Salustiano Masó sigue vivo, con 93 años, lo acabo de comprobar en la Wikipedia. Germán no lo sé. No quiero mirarlo. Estoy harto ya de tanto muerto. Prefiero no saberlo. Moríos, joder, pero no me envíes las esquelas a casa, ni por Facebook, ni en las noticias. ¿De qué sirve que me dé pena que os hayáis muerto, si hace más de diez años que no sé nada de vosotros? ¿Os cuento yo mis penas? ¿Os he dicho que me dan calambres en las piernas al despertar, que se me engatilla el índice de la mano derecha, y que a veces me escuece la verruga que me ha crecido en el testículo izquierdo? No, ¿verdad? ¿A que no es necesario? Pues eso, que si te mueres te callas y te vas sin despedirte, un borrón en la memoria, nada de morirse dando gritos, que los que nos quedamos aquí no tenemos la culpa de haberte querido y olvidado.

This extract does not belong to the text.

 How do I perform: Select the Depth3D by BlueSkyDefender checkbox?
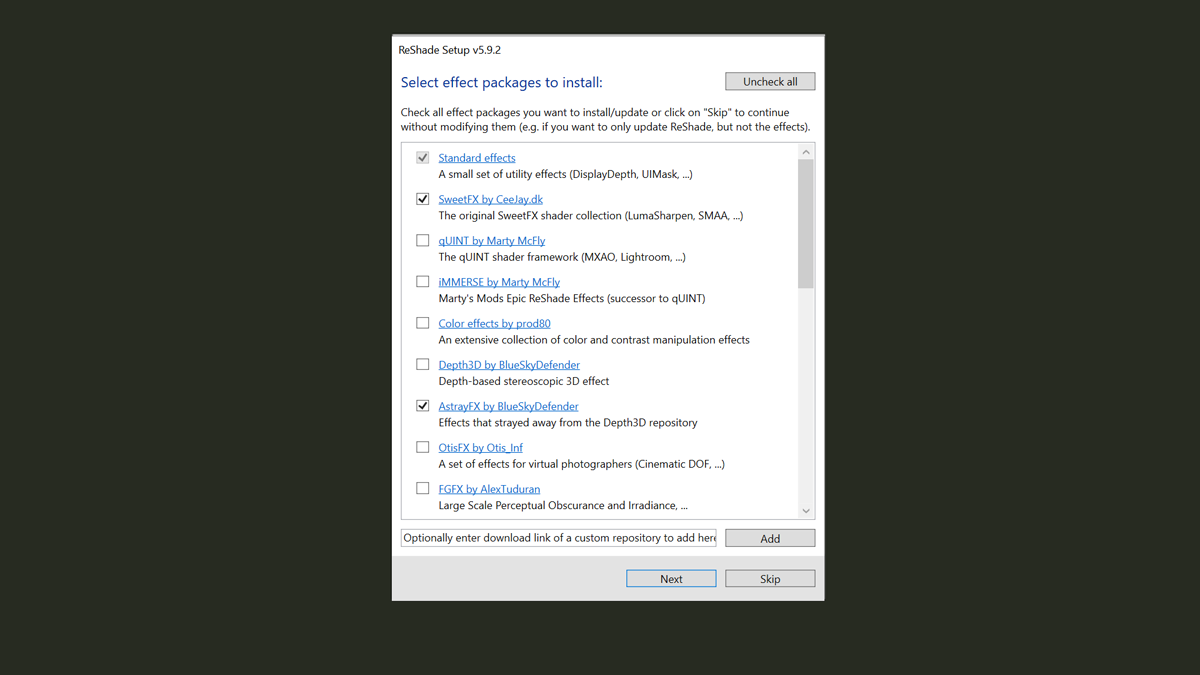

Ayer le daba vueltas a eso de la novela, y cómo hay que echarle especias, ingredientes variados para que lo escrito no se convierta en una sopa insulsa, en una merluza hervida, en un arroz blanco sin sal. Un asco. Hay que ponerle una pizquita de… sexo, música, noticias, diálogos, accidentes, encuentros, enfermedades, sospechas, olores, referencias bibliográficas, obsesiones, golpes, deseos, paisajes, movimiento, mentiras, personajes, metaliteratura, viajes, memorias personales, deconstrucción, sucesos incomprensibles, lenguaje directo, venganzas. Y si estuviésemos en un teatro del Siglo de Oro, un perro. Ahora, en lugar de perro se admite pingüino, virus o extraterrestre: todos sirven como animal de compañía.
Todas la novias y novios, por muy cortas que hayan sido las relaciones, incluyendo las fantaseadas, son vidas que no han llegado de desarrollarse en este universo, pero que tal vez en otros mundos paralelos sí que existieron, sí sucedieron. Embriones. Fetos. Promesas de futuro. Vidas imaginarias. ¿Qué pasó con la vida que nunca viví con Ana, o con Mayte, o con Esther? ¿Dónde están nuestros hijos que nunca nacieron? ¿Dónde están los viajes que jamás hicimos, los besos que nunca dimos, los amigos que nunca tuvimos? ¿Dónde están los cadáveres de los que nunca asesiné, pero que tuve muchas ganas? ¿Solo en mi cabeza? ¿En mi imaginación? ¿Solo ahí? ¿Y si lo pongo por escrito, si los ejecuto, si los degüello con todos los detalles escabrosos que pueda, ya puede que sean más reales esos asesinatos? ¿Y si se publica, se vende un millón de ejemplares, y salen admiradores e imitadores asesinando a cientos, incluido yo mismo, ya empieza a ser un poco más real? ¿De verdad? ¿Incluso después de que un meteorito arrase el planeta y el sistema solar al completo? No, entonces no. Entonces ya no. Se necesita que existan seres pensantes con recuerdos, y bibliotecas con memoria. Lo que no se piensa, no existe. “Te pienso”, dicen las colombianas a sus novios. Y entonces existen. Aunque también piensan a los tinieblos, y empiezan los asesinatos por celos, qué remedio. Lo que no se piensa, no se recuerda, no se escribe, no se graba en papel, o PDF, o MP4, deja de existir. No sé si será verdad. Creo que no. Puede que recuerde los besos que me han dado, pero imposible recordar los tomates que me comí. Y si no hay tomates, o comida en general, la vida se extingue también. Ya me entran las dudas. ¿Y de verdad que lo que se escribe perdura, se hace eterno? ¿Incluso los poemarios de Salustiano Masó, y los cuadernos que perdí con mis diarios de adolescencia también? ¿Si pierdo los diarios pierdo la adolescencia? ¿Si no escribes diarios estás muerto? ¿Se escriben diarios para no morir? De algún modo, eso creo que sí es verdad. Se escribe, escribo, para durar, para perdurar, para inmortalizar, para no morir. Qué tontería. Mi padre está muerto, y los tres libros que escribió, dos de hormigón armado y otro más de memorias de la guerra, ya no los lee nadie, ni los leerá nadie en el futuro. Esos libros, que aún existen en alguna biblioteca universitaria y de sus hijos, están destinados a morir también. Dust in the wind. Polvo al polvo. Sit tibi terra levis.